> For the complete documentation index, see [llms.txt](https://docs.gensyn.ai/llms.txt). Markdown versions of documentation pages are available by appending `.md` to page URLs; this page is available as [Markdown](https://docs.gensyn.ai/tech/ree.md).

# Reproducible Execution Environment (REE)

## Overview

REE (Reproducible Execution Environment) is Gensyn's toolchain for executing AI model inference in a machine-agnostic, bitwise-reproducible fashion.
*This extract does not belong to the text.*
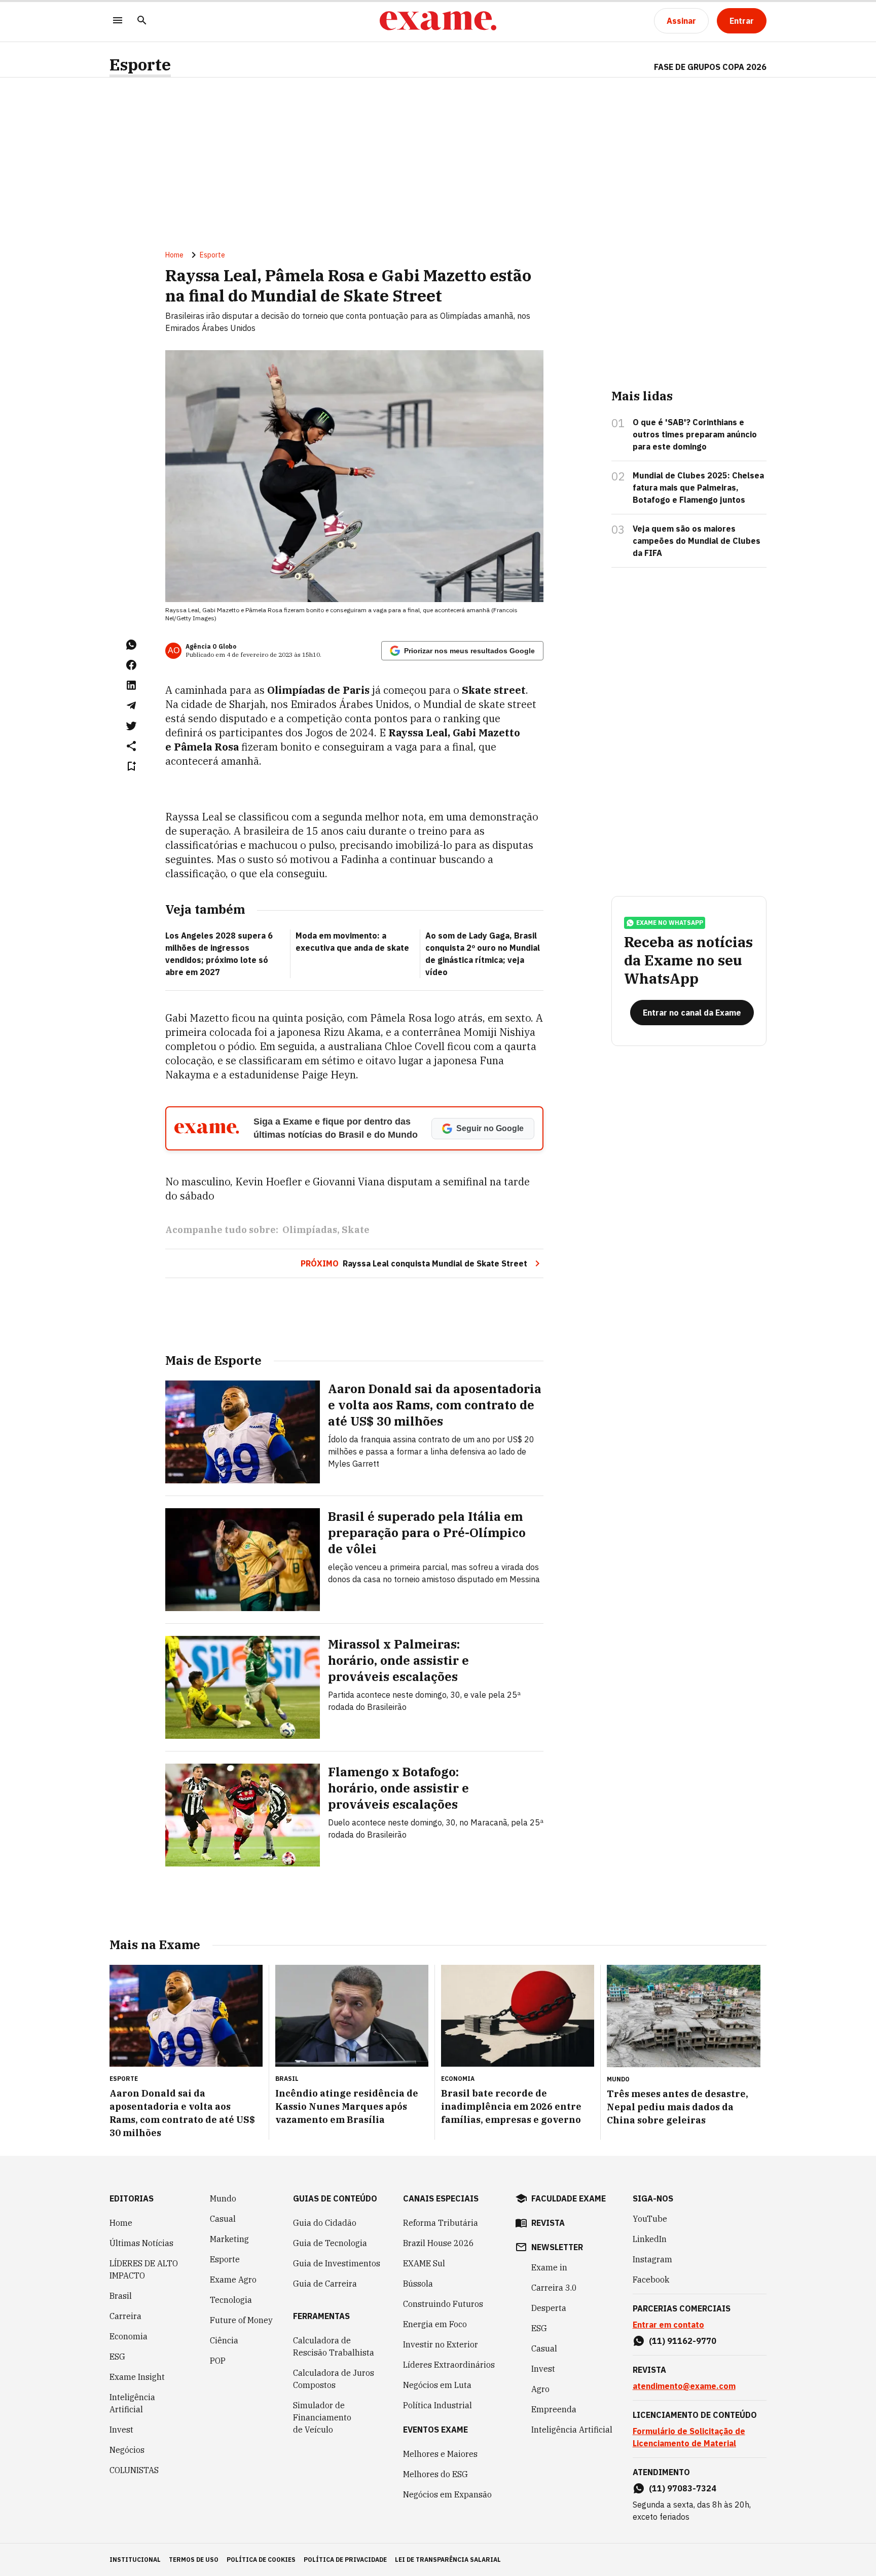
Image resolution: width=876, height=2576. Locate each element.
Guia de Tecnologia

It packages everything needed to run a model: **\[1]** export, **\[2]** compilation, **\[3]** inference, and **\[4]** output decoding, into a containerized pipeline that produces bitwise-identical results regardless of which hardware it runs on.

REE is comprised of three main components:

1. **Gensyn SDK:** The engine that orchestrates the end-to-end pipeline: export, compilation, inference, and output decoding.

{% hint style="info" %}
The Gensyn SDK also exposes higher-level primitives for reusable inference sessions and tool-augmented inference workflows.
{% endhint %}

2. **Gensyn Compiler:** An MLIR-based, multi-stage compiler that converts ONNX models into PyTorch modules, optionally replacing standard kernels with reproducible ones.
3. **RepOp Kernels:** Purpose-built CPU kernels and GPU operators that guarantee bitwise-identical outputs across different hardware, parallelism configurations, and run orders.

The Gensyn SDK also exposes higher-level primitives for reusable inference sessions, tool definitions in chat-template-based inference (v0.3.0), and thinking-mode control via chat templates (v0.4.0).

You interact with all of these through the [REE TUI](/tech/ree/using-the-tui.md)**,** a terminal interface that lets you configure and run generations *without* touching the underlying CLI directly, unless you're interested in [advanced usage.](/tech/ree/advanced-usage.md)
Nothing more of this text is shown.